As is often the case when the adrenals have become compromised, doctors found little wrong with Mrs D when they performed their standard tests (which involved very basic blood tests and an ECG). In fact, the only thing they could identify was iron-deficiency anaemia (Hb was at 8.4, well below the reference range), which seemed tied into excessive menstrual blood loss.

As a consequence, Mrs D was prescribed the progestogen-only coil (Mirina) to reduce the severity of this menstrual loss. This triggered positive improvements in a lot of symptoms, a clear sign that hormonal balance was key to the way she felt. However, estrogen support was added soon after, and Mrs D felt noticeable worse. A month later, in October, she crashed again. This is when we first spoke.

It was clear to me straight away that the adrenals were in need of support. Mrs D noticed pronounced fatigue but experienced a ‘second wind’ in the evening, poor sleep, a strong aversion to background noises (eg TV) and other sensory stimuli, poor appetite in the morning, tachycardia, increased startle reflex, a new preference for salty foods and weight retention around the abdomen. What also caught my attention is that Mrs D had historically suffered from IBS, which I can 100% correlate with an imbalance in intestinal bacteria. The microbial populations here can become disturbed by opportunistic bacteria/yeast whenever the adrenal function drops, because of the influence the adrenals have on the immune system. This is very relevant as, if this imbalance is not addressed, it will place on ongoing stressor on the adrenal glands and block recovery.

We started by focusing on the digestive tract, adding psyllium husks, digestive enzymes and hydrochloric acid, and by providing magnesium in generous amounts. We also increased Mrs D’s protein intake and changed her eating schedule to every 3 hours. The idea here was not to ‘fix’ the intestines at this stage, but to allow full absorption of nutrients to occur. The magnesium was clearly required to help with the high adrenaline symptoms.

Mrs D initially found it difficult to maintain the eating schedule but found that the above changes were sufficient to significantly improve her sleep. She was now sleeping 8 hours a night consistently, and felt much better. Then we got back her adrenal stress index test in December 2011, which showed:
Mrs D's Adrenal Stress Index test, December 2011

The high cortisol in the morning showed how her body was under stress and sending lots of stimulation to the adrenals. The low cortisol levels that followed showed that the tissues responsible for cortisol production were just not keeping pace, explaining why her body was compensating with such high adrenaline release. Although the DHEA levels were just about within the reference range, the levels should have been higher given the high level of stimulation going their way.
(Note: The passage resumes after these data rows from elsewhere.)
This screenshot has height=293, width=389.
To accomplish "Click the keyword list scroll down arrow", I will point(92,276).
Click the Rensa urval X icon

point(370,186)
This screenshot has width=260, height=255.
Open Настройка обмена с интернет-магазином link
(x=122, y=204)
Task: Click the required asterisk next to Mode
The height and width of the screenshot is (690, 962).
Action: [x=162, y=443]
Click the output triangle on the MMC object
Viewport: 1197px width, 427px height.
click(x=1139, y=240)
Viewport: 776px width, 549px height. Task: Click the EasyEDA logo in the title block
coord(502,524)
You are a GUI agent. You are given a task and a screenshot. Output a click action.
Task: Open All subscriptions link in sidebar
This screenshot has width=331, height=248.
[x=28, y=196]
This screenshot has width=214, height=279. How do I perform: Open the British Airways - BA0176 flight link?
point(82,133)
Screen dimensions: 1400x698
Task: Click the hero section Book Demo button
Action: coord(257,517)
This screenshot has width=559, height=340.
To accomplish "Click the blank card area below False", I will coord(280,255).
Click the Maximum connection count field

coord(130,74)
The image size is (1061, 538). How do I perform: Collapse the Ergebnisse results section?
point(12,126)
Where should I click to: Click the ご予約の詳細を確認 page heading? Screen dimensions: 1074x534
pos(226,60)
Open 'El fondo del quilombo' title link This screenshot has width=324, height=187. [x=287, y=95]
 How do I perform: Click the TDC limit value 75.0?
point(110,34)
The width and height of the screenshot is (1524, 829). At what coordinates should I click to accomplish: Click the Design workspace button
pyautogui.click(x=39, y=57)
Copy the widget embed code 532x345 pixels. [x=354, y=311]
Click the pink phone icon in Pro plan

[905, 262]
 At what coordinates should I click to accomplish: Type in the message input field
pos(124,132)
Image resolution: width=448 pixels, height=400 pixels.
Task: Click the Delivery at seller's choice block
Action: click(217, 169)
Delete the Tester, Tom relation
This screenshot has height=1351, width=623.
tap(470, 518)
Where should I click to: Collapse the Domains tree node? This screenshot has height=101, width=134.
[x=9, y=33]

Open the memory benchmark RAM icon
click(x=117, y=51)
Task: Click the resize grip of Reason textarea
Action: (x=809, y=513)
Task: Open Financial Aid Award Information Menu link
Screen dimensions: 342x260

We supported the adrenals with Vitamin C, Licorice Root and DHEA.

I next saw Mrs D in May 2012, at which point she has noticed a ‘great improvement’. However, she still felt unwell if she missed her regular meals or had her sleep disturbed by external events. This is typical for many people during recovery, and shows is that the support they are receiving is right for them, but that the adrenals are not yet at the stage whereby they can perfectly adjust and react to higher-stress environments. I ordered another adrenal stress index test, which showed:

Mrs D's follow-up ASI, July 2012

It was clear that both the cortisol response had improved dramatically, although the high levels of cortisol in the morning showed that there was still a high level of stress going to the adrenals. This would prove an obstacle to complete recovery if it was not addressed. At the same time, the DHEA response now appeared optimal, to the point that the small amount of supplementary DHEA was taking levels into the high range. The Licorice Root was reduced and the DHEA was removed.

So followed many months of feeling very good, but with dips induced by external stressors. Mrs D was still handling the stresses and strains of raising teenagers and unpredictable work commitments but found that, as months went by, the dips became less pronounced and she stood up to some significant challenges better and better. We monitored her mineral levels and continued to support the intestinal function, introducing supplementary iodine, and she reached a point we might consider ‘ideal’ in late 2013.

In summary, it took:
2 weeks to feel some relief and to sleep well again
3 months to reach a stage where she felt ‘good’ but susceptible to external stressors
22 months to feel fully healthy and resistant to external stressors

This is worth noting, as Mrs D did experience much higher stress load during her recovery than might be considered typical. However, I think her case serves a good example of the success than can be achieved, even went the situation is not considered ideal. We cannot all move to a Caribbean island until we feel well!